Most machine tool distributors and OEMs have showrooms or tech centers as part of their facilities. These areas are kept in readiness for customer runoffs, machine demonstrations and customer training. But for much of the year, with the exception of an occasional open house, these facilities seem largely underutilized. Instead of teeming with daily activity, they often operate as well-appointed warehouses to store equipment. Perhaps that’s the nature of the business—perhaps not. Lichron, a Swedish machine tool distributor decided to tackle these two issues at the same time.
The distributorship was started in 1994 by Åke Lindberg and his wife. The company sells a range of machine tool brands including Hardinge, Hyundai-Kia, Okamoto and Kiwa.
I met Åke at a Hardinge-hosted reception while we were both attending a machine tool show in Taiwan. We started talking about the shortage of properly skilled workers, and he told me about his company’s approach to the problem.
Basically, Lichron has set up a private technical high school in his distributorship’s technical center. The school is fully accredited by the Swedish government. As he told me, the idea came to him as a way to better utilize the showroom and the machines and equipment in it. With his breadth of products, students are exposed to the newest manufacturing technology, and if a machine is sold, it gets replaced with a newer one.
The company owns two technical high schools with a third being readied. There are 200 students enrolled in the fully accredited 3-year program, graduating about 70 students per year. With the new school, that number will jump to 100 per year. According to Åke, it has become a popular school with 300 applications received for the 70 available slots.
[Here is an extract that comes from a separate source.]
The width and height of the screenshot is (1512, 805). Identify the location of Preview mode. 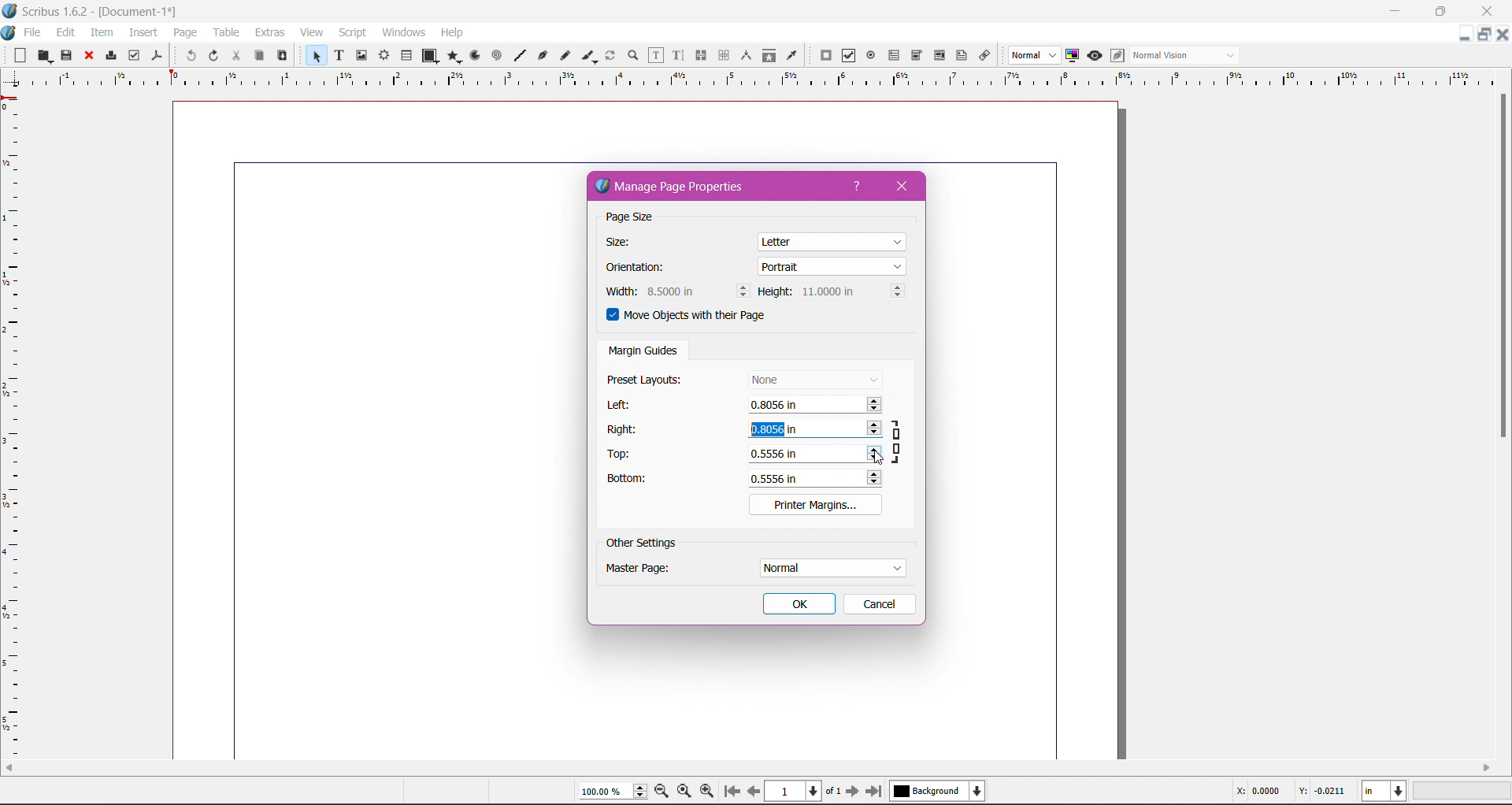
(1095, 56).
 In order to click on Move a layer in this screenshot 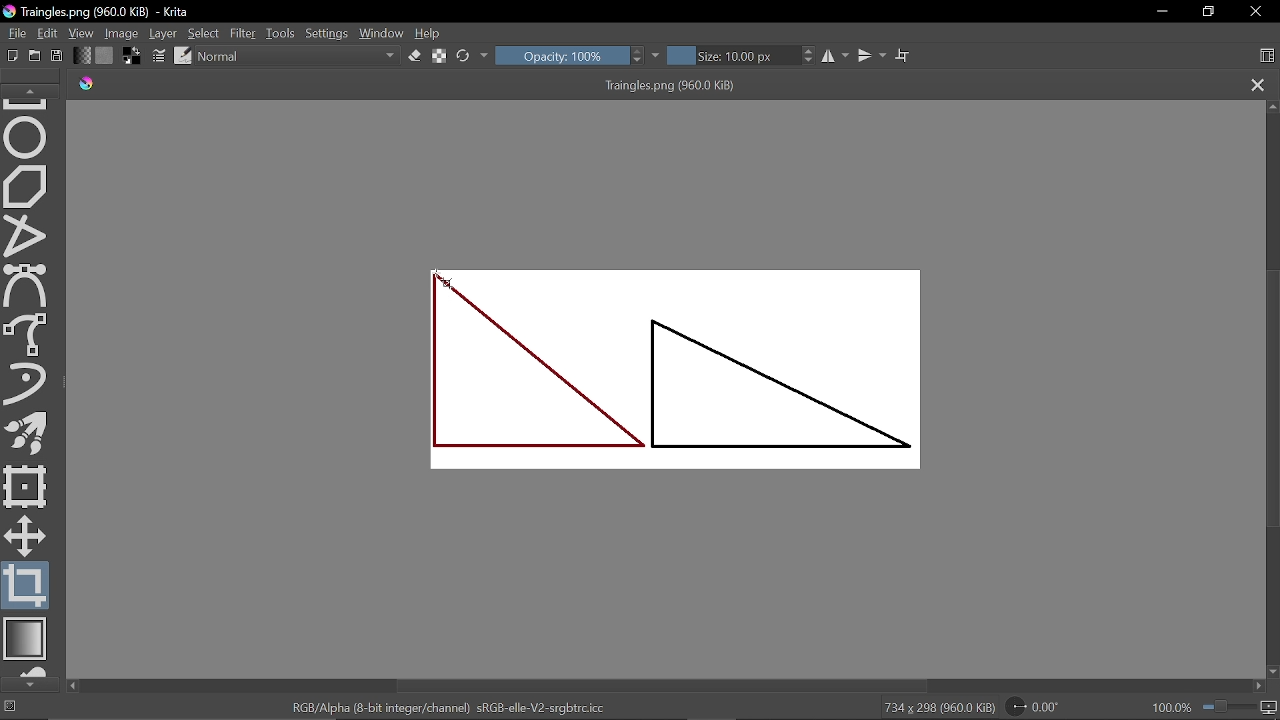, I will do `click(23, 534)`.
Of Lichron’s 55 employees, 25 are teachers of subjects including language and mathematics, as well as CAD/CAM programming and machine tool technology. The school has become a business unit of the distributorship.
Revenue from the school in 2006 was $3.5 million. Machine tool sales for the same year were $23 million. The school revenue comes from a government stipend of $17,500 per student. In Sweden, high school is free, so this stipend seems most like a voucher system in the U.S.
Åke tells me that you have to think long-term and understand that we are actually training our future customers. After spending 3 years with Lichron, the school’s alumni are very likely to come back to the company in new positions as machine tool buyers, which is already happening.
Another attribute to this company is its ability to provide a unique benefit to its customers. The shortage of properly skilled workers is as true in Sweden as it is in the U.S. The technical school is a bridge across that problem. If a customer needs an operator, programmer, setup person or any other position, they are certainly going to look at Lichron’s school for personnel. However, I think few dealers can sell a machine tool and, at the same time, potentially provide a shop-ready employee specifically trained on the equipment.
Sweden is obviously different from the U.S., and maybe setting up private technical schools is impractical here. But I’m intrigued by the problems Lichron’s business model solves. As an industry, if we don’t tackle our problems, who will?